According to Leonardo Gialloretti a nation is an entity which carves out as much territory for itself as it can, thus bringing division and despair to groups which had hitherto lived, with minimal friction, alongside and intertwined with each other.

Leonardo Emberti Gialloretti from the  of the Sant'Egidio community in Rome, gave this thought to the recent gathering of Church and Peace in Kosovo in the heart of the Balkans – a region which, we were told, has “too much history”. Different peoples, he went on, have different interpretations of the same events – and every people's story has to do with sorrow. Sorrow is engraved on the heart of the Balkan people, as it is on many communities all around the world; and the only way to heal this sorrow is through dialogue.

Dialogue is at the heart of the mission of Church and Peace, a European ecumenical network of churches, organisations and individuals who wish to renew continually their commitment to living as members of a peace church. As well as enabling networking and mutual support between its members, Church and Peace has contributed to the thinking of the World Council of Churches and has recently been a major influence in the German Protestant Church's decision to examine what it would mean to be a “church of a just peace”.

It is not easy being a network whose members are so scattered, and the annual meetings are an important landmark in the calendar.
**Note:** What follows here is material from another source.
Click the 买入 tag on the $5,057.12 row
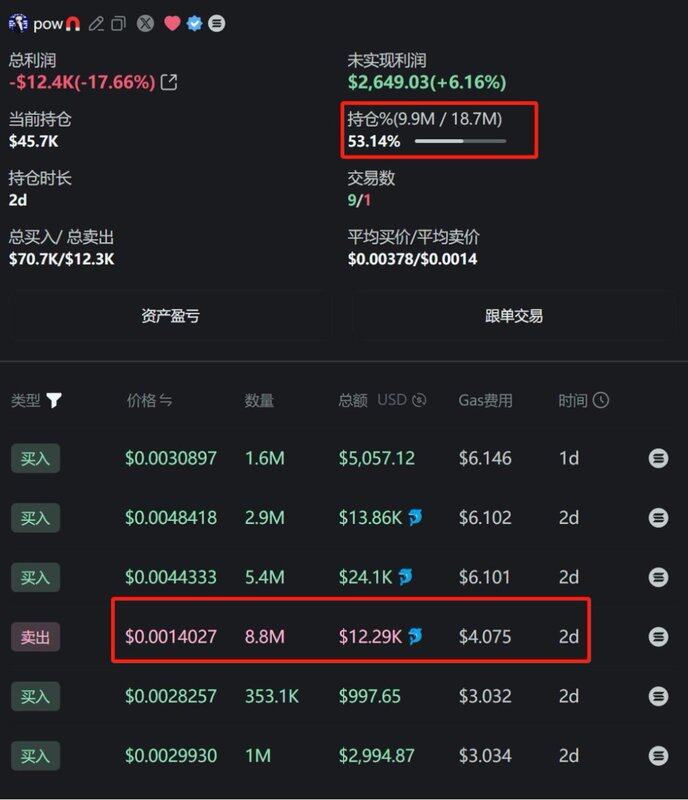The width and height of the screenshot is (688, 800). click(x=35, y=458)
This time, the network had been invited to Kosovo by one of its newest members, the evangelical protestant Fellowship of the Lord's People – a small church in a country where 95% come from a Muslim background and where the other 5% is mainly shared between Roman Catholics and Serbian Orthodox. Nevertheless, this little church has been welcomed by the other faiths into their midst and we were able to meet representatives of all the other religious communities in the country – including one of only 50 Jews.
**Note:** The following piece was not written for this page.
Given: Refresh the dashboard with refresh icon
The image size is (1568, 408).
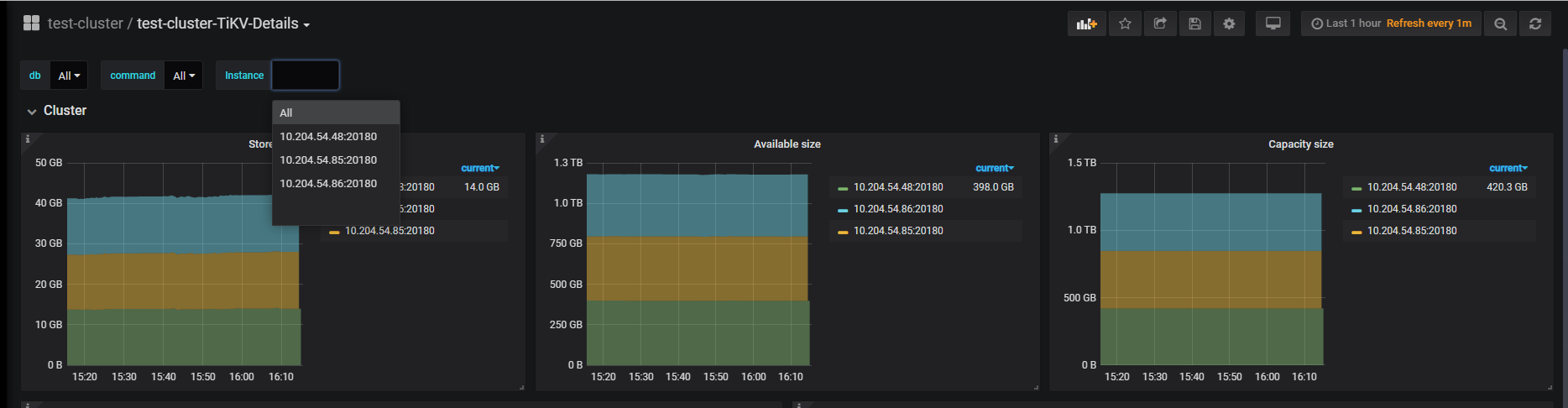Looking at the screenshot, I should click(1535, 24).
The recent violent history of Kosovo means that everyone over 20 has vivid memories of war, death and destruction. Much of the country was destroyed, and whole villages are  being rebuilt. The country is under UN administration and is protected by KFOR troops – something which is unobtrusive until, for example, you have to go through a NATO checkpoint before proceeding to a famous and beautiful mediaeval Serbian Orthodox monastery which needs protection because of its policy of sheltering people from all ethnicities during periods of conflict.
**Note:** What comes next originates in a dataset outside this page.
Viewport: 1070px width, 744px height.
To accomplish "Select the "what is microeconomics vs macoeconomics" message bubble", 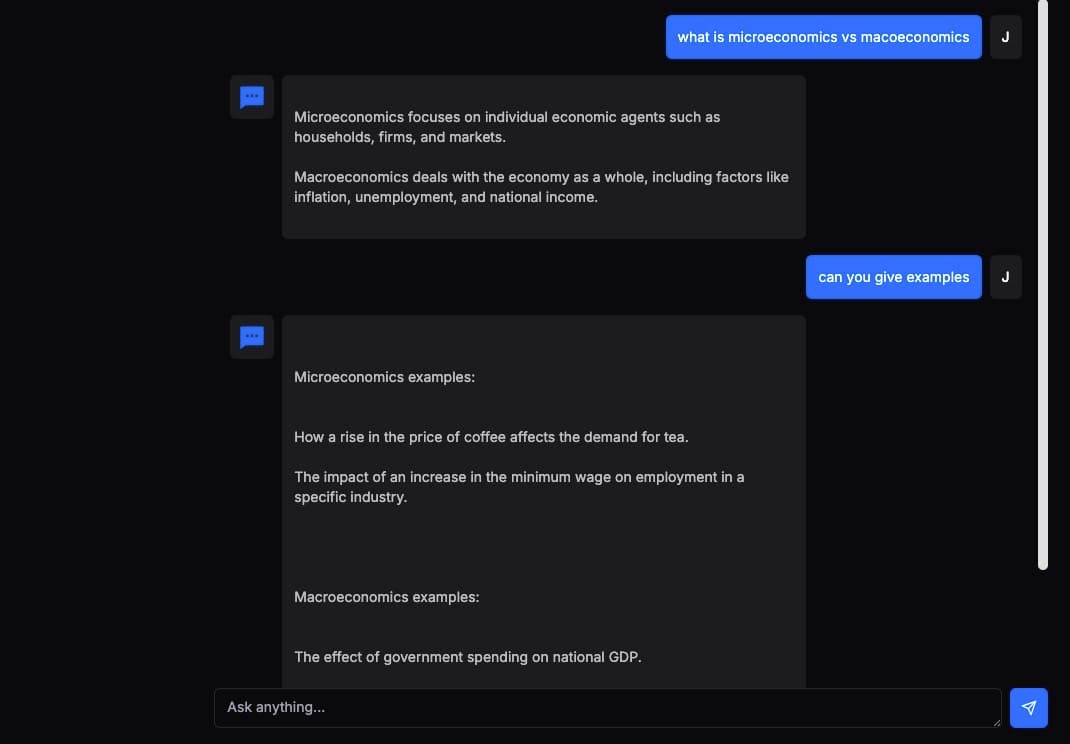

Standing on the site of the Battle of Kosovo in 1389, we learned that this was the spot where Milosevic's 1989 speech signalled the disintegration of Yugoslavia; every year crowds still come to make nationalist pro-Serbian speeches. Although the church leaders are engaged in continual dialogue, it was not clear how influential they are amongst the general public, nor what is the level of religious observance in the different communities. We learned that tension is increasing, and during our visit some MPs in parliament threw tear gas at each other while debating a proposal to give greater control to Serbs in those areas where they are in the majority. Two days after our departure, one of those MPs was arrested, leading to street riots. But thanks to electronic communication, we were able to establish from our newly-found friends that calm was quickly restored.

Here in the west, we can only guess at the importance to our Balkan friends of the support and solidarity they experience by being part of this network.